Mauritania is on Greenwich Mean Time (GMT/UTC). It does not observe daylight savings. Time differences:
|New York City, US||-5|
You’ll mostly experience Western style sit-down toilets. Outside major cities and towns, you might find some squat-style ones.
The official Ministry of Tourism has two offices, one at the airport in Nouakchott and another in Nouakchott proper, however neither is of much use. Even if open, they’re unlikely to have good maps on hand.
Travel with Children
Children younger than nine months should avoid travel to Mauritania because the yellow fever vaccine is not approved for them. Baby-changing facilities are mostly non-existent and sidewalks are unsuited to strollers. A handful of high-end hotels in Nouakchott have outdoor swimming pools. Camel trips in the desert are certainly enjoyable and recommended for older kids. You can generally expect hospitality and warmth from Mauritanians if you arrive with kids in tow.

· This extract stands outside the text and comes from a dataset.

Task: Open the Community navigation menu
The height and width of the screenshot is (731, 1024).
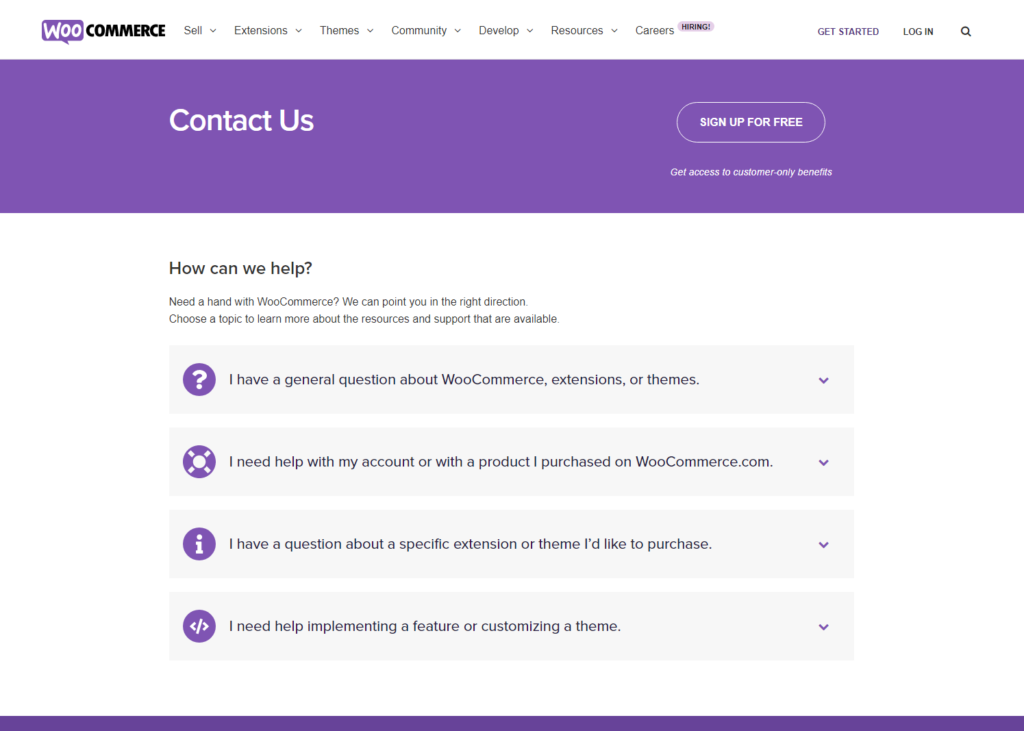Action: point(426,31)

Only the high-end hotels in Nouakchott are likely to have lifts or other amenities designed for travellers with disabilities. Streets and footpaths are generally potholed or uneven, and ramps scarce. Accommodation at many budget hotels is on the ground floor, however bathroom access can be difficult. Challenges like these are only partly offset by the fact that Mauritanians are usually very accommodating and helpful.
Most taxis are small sedans and minivans are not wheelchair equipped. Pricey 4WD vehicles are available for rent in Nouakchott.
Download Lonely Planet's free Accessible Travel guide from http://lptravel.to/AccessibleTravel.
Volunteering opportunities in Mauritania are scarce, in large part due to security concerns. Whether this is entirely warranted or not is another issue – even the Peace Corps pulled out in 2009. Volunteers generally need to speak Arabic, French, Hassynia, Pulaar, Soninke or Wolof. Most projects run by international organizations like the European Union and United Nations involve professionals.
Weights & Measures
- Weights & Measures Mauritania uses the metric system
Mauritania is a conservative Muslim country, but it is by no means the most extreme in this regard. Women might receive the odd bit of sexual harassment, but it's nothing in comparison with some North African countries. It's wise to dress modestly, covering the upper legs and arms and avoiding shorts or skimpy T-shirts.
Not surprisingly, since mining is the primary driver of the economy, the mining industry is a good place to look for work. Contracts tend to be a month or two on and then two or three weeks off. You’re basically isolated on the company property the entire time. Teaching English is also a possibility; there's a well-respected English language school in Nouakchott.